== Exercise aim ==
Check each statement against the text on proto samples and answer yes or no, quoting the words of the text that decide it. (a) The proto is the first of four sampling stages. (b) A proto must be cut in the approved production fabric. (c) True color is settled at the proto stage.

== Source extract ==
= = = =

What is a proto sample?
Updated June 10, 2026 · Fact-checked against vendor pricing pages and primary sources
A proto (prototype) sample is the first physical version of a new garment, sewn from a tech pack to prove that the design works in three dimensions — its construction logic, proportions, and seam placement. It is a design proof, not a fit or color proof: it is often cut in a substitute fabric and is the first of four sampling stages (proto → fit → PP → TOP).

What is a proto sample?
A proto sample — short for prototype sample, and often called the first sample — is the earliest physical version of a garment, sewn by a factory or sample room directly from your tech pack. Its job is to translate a flat design into a real, wearable object so you can see whether the idea actually holds up in three dimensions.
The proto answers one question: does this design work as a garment? The technical team confirms construction logic, design proportions, seam placement, and pattern direction — that the panels join correctly and the silhouette reads the way the sketch promised (Ninghow Apparel). Because the goal is to validate the concept rather than the finished look, the proto is frequently cut in a substitute fabric with similar weight or stretch when the approved material isn't ready yet, which lets construction testing start without waiting on fabric (Uphance).
The key nuance: a proto is a design proof, not a fit or color proof. Measurements may be off by centimeters and the fabric and trims may be stand-ins — that is expected at this stage. Precise fit, true color, and production materials are locked later, in the fit and pre-production samples. Judging a proto on color accuracy is like judging a film by its storyboard.

= = = =

== Dataset rows ==
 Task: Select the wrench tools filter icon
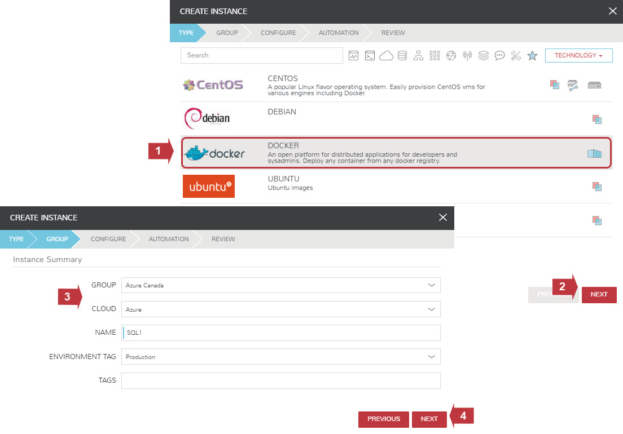point(516,55)
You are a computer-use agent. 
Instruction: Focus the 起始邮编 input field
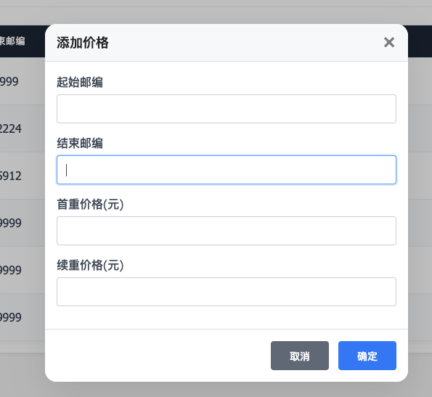coord(227,109)
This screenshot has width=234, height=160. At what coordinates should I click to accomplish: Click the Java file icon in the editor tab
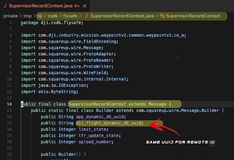[x=5, y=6]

= = = =

== Complete output ==
(a) Yes: "is the first of four sampling stages (proto → fit → PP → TOP)"
(b) No: "the proto is frequently cut in a substitute fabric with similar weight or stretch when the approved material isn't ready yet"
(c) No: "Precise fit, true color, and production materials are locked later, in the fit and pre-production samples."